Using Yggdrasil As an Automatic Mesh Fabric to Connect All Your Docker Containers, VMs, and Servers

An older version of this is also available on my blog.

Sometimes you might want to run Docker containers on more than one host. Maybe you want to run some at one hosting facility, some at another, and so forth.

Maybe you’d like run VMs at various places, and let them talk to Docker containers and bare metal servers wherever they are.

And maybe you’d like to be able to easily migrate any of these from one provider to another.

There are all sorts of very complicated ways to set all this stuff up. But there’s also a simple one: Yggdrasil.

My blog post Make the Internet Yours Again With an Instant Mesh Network explains some of the possibilities of Yggdrasil in general terms. Here I want to show you how to use Yggdrasil to solve some of these issues more specifically. Because Yggdrasil is always Encrypted, some of the security lifting is done for us.

Background

Often in Docker, we connect multiple containers to a single network that runs on a given host. That much is easy. Once you start talking about containers on multiple hosts, then you start adding layers and layers of complexity. Once you start talking multiple providers, maybe multiple continents, then the complexity can increase. And, if you want to integrate everything from bare metal servers to VMs into this – well, there are ways, but they’re not easy.

I’m a believer in the KISS principle. Let’s not make things complex when we don’t have to.

Enter Yggdrasil

As I’ve explained before, Yggdrasil can automatically form a global mesh network. This is pretty cool! As most people use it, they join it to the main Yggdrasil network. But Yggdrasil can be run entirely privately as well. You can run your own private mesh, and that’s what we’ll talk about here.
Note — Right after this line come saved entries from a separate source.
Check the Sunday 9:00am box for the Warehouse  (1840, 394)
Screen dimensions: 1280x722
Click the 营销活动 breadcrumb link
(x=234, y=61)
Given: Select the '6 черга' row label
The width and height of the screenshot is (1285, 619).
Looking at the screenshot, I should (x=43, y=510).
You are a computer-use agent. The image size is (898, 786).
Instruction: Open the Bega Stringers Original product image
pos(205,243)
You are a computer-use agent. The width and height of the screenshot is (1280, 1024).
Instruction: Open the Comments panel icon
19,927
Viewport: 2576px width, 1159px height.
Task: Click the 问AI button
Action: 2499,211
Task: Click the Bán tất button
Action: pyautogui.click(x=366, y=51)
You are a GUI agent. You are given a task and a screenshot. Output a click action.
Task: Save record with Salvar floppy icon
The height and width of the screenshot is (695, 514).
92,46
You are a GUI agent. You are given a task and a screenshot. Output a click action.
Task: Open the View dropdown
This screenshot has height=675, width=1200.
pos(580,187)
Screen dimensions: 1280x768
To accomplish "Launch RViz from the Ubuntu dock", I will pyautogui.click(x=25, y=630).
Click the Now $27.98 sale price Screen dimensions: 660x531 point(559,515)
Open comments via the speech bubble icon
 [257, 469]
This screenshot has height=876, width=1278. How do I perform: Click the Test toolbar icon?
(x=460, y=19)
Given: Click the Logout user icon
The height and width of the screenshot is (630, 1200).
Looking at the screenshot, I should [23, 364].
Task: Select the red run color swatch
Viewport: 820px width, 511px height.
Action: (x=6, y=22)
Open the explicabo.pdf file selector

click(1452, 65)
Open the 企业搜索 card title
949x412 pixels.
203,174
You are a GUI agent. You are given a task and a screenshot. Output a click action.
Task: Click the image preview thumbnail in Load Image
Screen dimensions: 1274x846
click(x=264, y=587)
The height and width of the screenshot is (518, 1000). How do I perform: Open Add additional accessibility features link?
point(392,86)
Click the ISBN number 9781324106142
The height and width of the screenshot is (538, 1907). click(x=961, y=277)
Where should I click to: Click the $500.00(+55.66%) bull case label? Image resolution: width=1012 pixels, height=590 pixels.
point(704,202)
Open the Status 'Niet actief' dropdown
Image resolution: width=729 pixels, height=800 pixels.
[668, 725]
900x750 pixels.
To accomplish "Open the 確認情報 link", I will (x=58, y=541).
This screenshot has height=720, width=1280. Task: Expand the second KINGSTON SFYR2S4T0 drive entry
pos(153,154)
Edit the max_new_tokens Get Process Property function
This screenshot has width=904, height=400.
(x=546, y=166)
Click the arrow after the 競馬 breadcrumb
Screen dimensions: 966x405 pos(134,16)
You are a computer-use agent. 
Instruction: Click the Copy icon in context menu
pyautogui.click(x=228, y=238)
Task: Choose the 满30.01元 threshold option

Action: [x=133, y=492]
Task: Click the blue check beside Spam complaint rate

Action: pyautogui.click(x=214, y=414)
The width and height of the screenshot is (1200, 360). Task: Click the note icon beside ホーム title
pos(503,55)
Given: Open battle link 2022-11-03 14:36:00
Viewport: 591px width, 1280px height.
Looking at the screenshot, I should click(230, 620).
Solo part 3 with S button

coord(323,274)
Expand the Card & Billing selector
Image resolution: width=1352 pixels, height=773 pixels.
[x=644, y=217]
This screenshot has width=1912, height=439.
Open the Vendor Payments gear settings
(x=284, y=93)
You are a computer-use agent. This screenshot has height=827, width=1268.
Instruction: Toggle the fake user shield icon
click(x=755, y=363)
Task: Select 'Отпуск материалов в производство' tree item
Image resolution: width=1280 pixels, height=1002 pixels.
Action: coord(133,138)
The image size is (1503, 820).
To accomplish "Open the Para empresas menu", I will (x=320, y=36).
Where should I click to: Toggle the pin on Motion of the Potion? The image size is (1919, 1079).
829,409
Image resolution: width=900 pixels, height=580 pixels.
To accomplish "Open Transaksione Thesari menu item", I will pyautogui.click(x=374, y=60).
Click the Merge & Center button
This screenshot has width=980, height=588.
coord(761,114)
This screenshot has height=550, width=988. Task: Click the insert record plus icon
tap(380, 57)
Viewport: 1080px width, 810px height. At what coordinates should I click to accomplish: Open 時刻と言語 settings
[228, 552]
All we have to do is run Yggdrasil inside each container, VM, server, or whatever. We handle some basics of connectivity, and bam! Everything is host- and location-agnostic.

Simple Setup in Docker

The installation of Yggdrasil on a regular system is pretty straightforward. Docker is a bit more complicated for several reasons:

  • It blocks IPv6 inside containers by default
  • The default set of permissions doesn’t permit you to set up tunnels inside a container
  • It doesn’t typically pass multicast (broadcast) packets

Normally, Yggdrasil could auto-discover peers on a LAN interface. This can work with docker, too, but it takes some extra setup. So, this section is going to be setting up one or more Yggdrasil “router” containers on a given Docker host. All the other containers talk directly to the “router” container and it’s all easy. The downside, of course, is that if the router container goes down, all connectivity is lost. But it’s trivially easy to set up multiple router containers. Another alternative is the more advanced broadcast peer discovery discussed later on this page, which lets each container automatically find its local peers, so no central router node is needed at all.

Basic installation

In my Dockerfile, I have something like this:

FROM jgoerzen/debian-base-security:bullseye
RUN echo "deb http://deb.debian.org/debian bullseye-backports main" >> /etc/apt/sources.list && \
    apt-get --allow-releaseinfo-change update && \
    apt-get -y --no-install-recommends -t bullseye-backports install yggdrasil
...
COPY yggdrasil.conf /etc/yggdrasil/
RUN set -x; \
    chown root:yggdrasil /etc/yggdrasil/yggdrasil.conf && \
    chmod 0750 /etc/yggdrasil/yggdrasil.conf && \
    systemctl enable yggdrasil

The magic parameters to docker run to make Yggdrasil work are:

--cap-add=NET_ADMIN --sysctl net.ipv6.conf.all.disable_ipv6=0 --device=/dev/net/tun:/dev/net/tun

This example uses my docker-debian-base images, so if you use them as well, you’ll also need to add their parameters.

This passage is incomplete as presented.